Monday, February 8, 2010

an empty line

i am a slow steady waltz. moving across the floor at an even speed. my floor pattern consistent

all that separates me from the stars is a difference in chemistry and distance. this is the eternal equation. these are the numbers i cannot compute. the nearest decimal point seems endless. i am reductionism to the extreme.

and you elude me only in silent moments. when my breath is held and my tension is pulled. you are fences and i am wide open spaces. i am holding the empty line.

Saturday, February 6, 2010

Scattered

I am walking through the house picking up small peices of myself.
Fragmented thoughts scattered. Particles of cohesive wholes.
Limping through the afternoon, sleeping through to evening.
Stretching my skin in all directions, trying to slide back into myself.

for the earliest hours

as the day grows into itself i am settling into my skin. the mayhem of last night leaves the house silent. it is only me and these keys keeping watch over the morning

in the thickness of the evening the wind picked up. we shifted from sweltering to cool. the atmosphere exhaled in long deep rythems. the timing impeccable. we were blowing away. i abandon all my dreams of ropes. i remember the lessons of sap, and slender branches and leaves.

my brother and i, sitting knee to knee, sink into the ground after so long in the air. these low pressure systems, so heavy in our spine, give way to changes promised by radars for so long.

Friday, February 5, 2010

displacement

the mornings cease to be sharp. the sun does not catch upon skin. in these cool, green hours, you could be forgiven that life here is gentle. that this is an easy place.

yet, sure as the slow buzzing of the alarm must lure me back into living, there is a threshold which must be observed.

if you go walking in this place, if yr own body does not fail you, the mechanics of the desert will displace your remains.

Wednesday, February 3, 2010

requiem for an unclouded night

I kamikaze in time with cicadas.
Blame it on the moon.

I write requiems for stars. Force everything to be finite. Embellish small actions into grief. Mourning the passing of a ciggerette, the emptying of a cup of tea.

I am spinning tragedies from the wide mass of the universe, as it spreads above me, and i below this. Savouring the moments between contact and separation, between together and blown apart.

Mimicing all the significant aspects of creation.
Dispersed between the poles of time and space.

head in the sand

Up until now I have avoided distraction.

In the late afternoon I grow tetchy. My thoughts tick and my shoulders itch. I am less like water. I am dry and receeding. I am mimicing my landscape once again.

I am thinking my way through the days. I am falling only into my bed at night. My dreams of ocean liners. I am floating only on special occasions.

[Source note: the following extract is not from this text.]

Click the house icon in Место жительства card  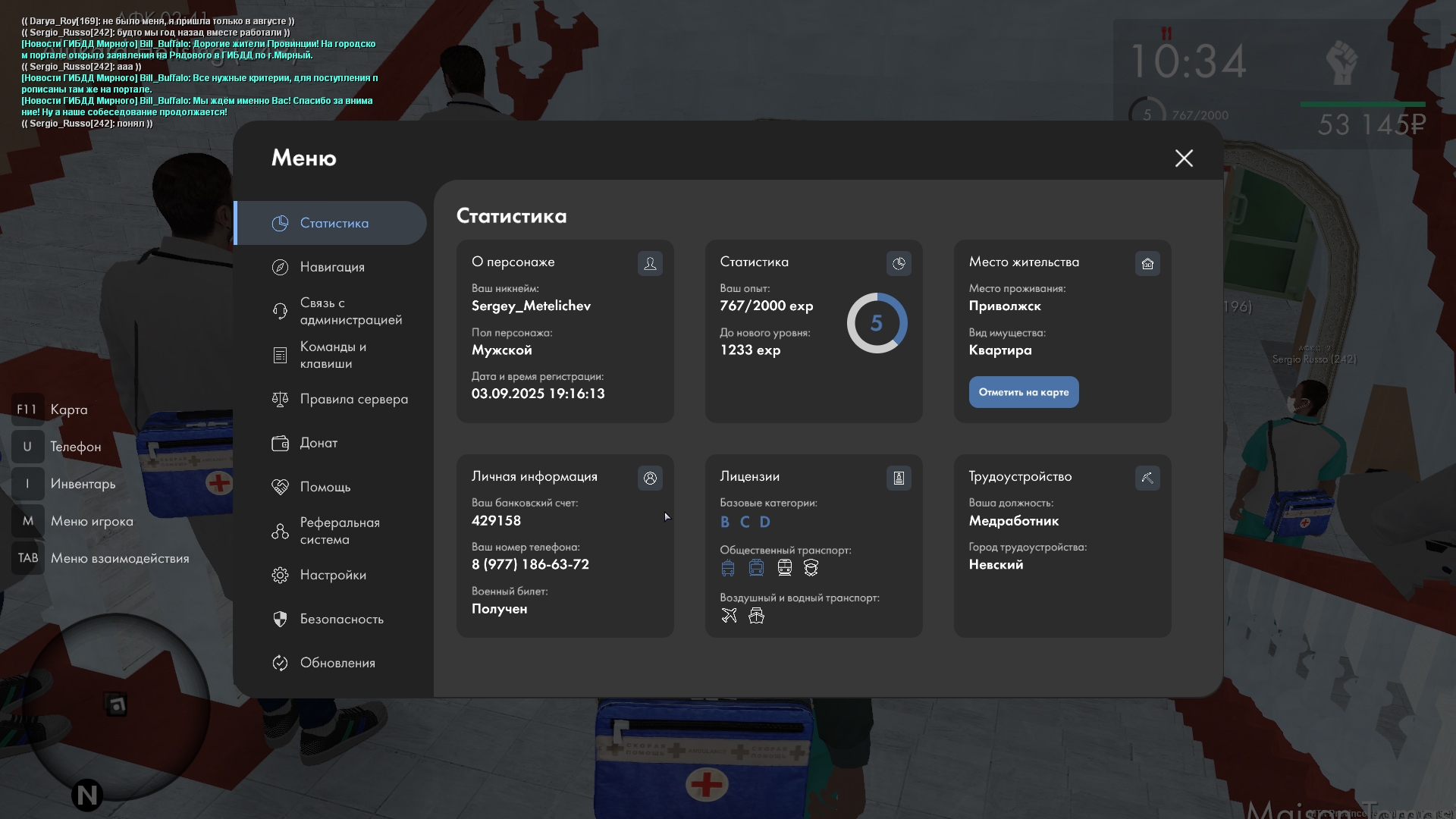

The romance of distance and isolation and nothingness becomes me. I fall over and over and over again.

Monday, February 1, 2010

on beginnings

my heart hums a slow steady song. my bicycle chases the ranges into the setting sun. my soul goes west(ern) chasing guns.

so the year begins.

i walk perimeters, real and imagined. sit in the corner and observe all i see. i am making notes and lists. learning habits that one day will be mine.

when the days formalities are done with, we imbibe the tonic, fight flame with fire. our sins of the flesh are shared with light hearts.

our shells are cracking
it's been so long since i've seen her this way.